(Collected data)

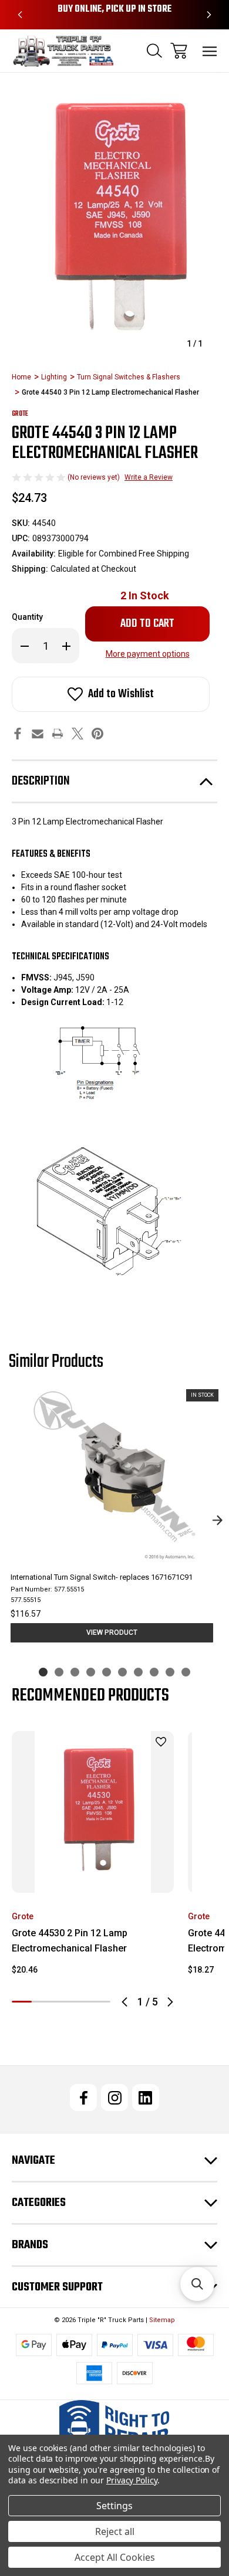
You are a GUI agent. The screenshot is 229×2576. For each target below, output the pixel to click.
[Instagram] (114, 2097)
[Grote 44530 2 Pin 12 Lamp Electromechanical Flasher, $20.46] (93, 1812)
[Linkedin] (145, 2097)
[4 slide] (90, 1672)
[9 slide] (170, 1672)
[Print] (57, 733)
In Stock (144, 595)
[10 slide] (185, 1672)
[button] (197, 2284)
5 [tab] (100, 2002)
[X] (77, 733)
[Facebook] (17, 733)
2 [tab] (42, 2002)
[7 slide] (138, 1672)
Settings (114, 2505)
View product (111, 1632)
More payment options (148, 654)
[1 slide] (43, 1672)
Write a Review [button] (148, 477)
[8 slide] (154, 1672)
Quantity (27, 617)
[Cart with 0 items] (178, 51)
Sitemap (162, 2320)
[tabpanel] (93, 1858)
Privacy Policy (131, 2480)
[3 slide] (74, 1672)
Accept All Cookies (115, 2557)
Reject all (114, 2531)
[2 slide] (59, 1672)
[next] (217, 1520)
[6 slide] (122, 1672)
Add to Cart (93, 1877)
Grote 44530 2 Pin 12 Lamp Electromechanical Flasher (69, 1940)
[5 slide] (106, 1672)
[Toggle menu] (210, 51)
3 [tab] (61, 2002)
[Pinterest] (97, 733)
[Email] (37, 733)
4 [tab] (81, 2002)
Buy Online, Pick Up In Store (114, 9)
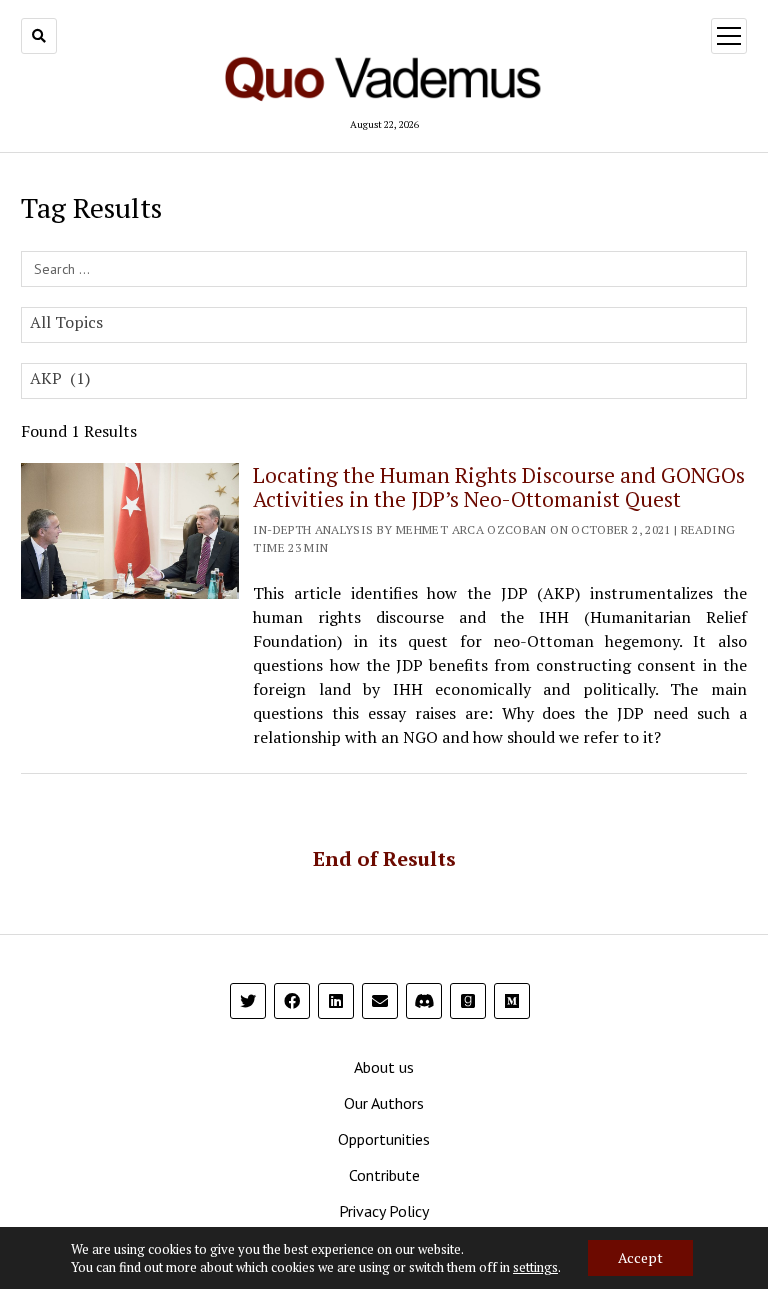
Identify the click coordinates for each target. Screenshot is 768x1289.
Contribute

## Instructions to follow
Would you please copy every line in the data that contains the word "click"?

## Answer to this task
You are a GUI agent. The screenshot is 229×2576. For each target below, output the pixel to click.
Identify the click coordinates for each target. Screenshot is 768x1289.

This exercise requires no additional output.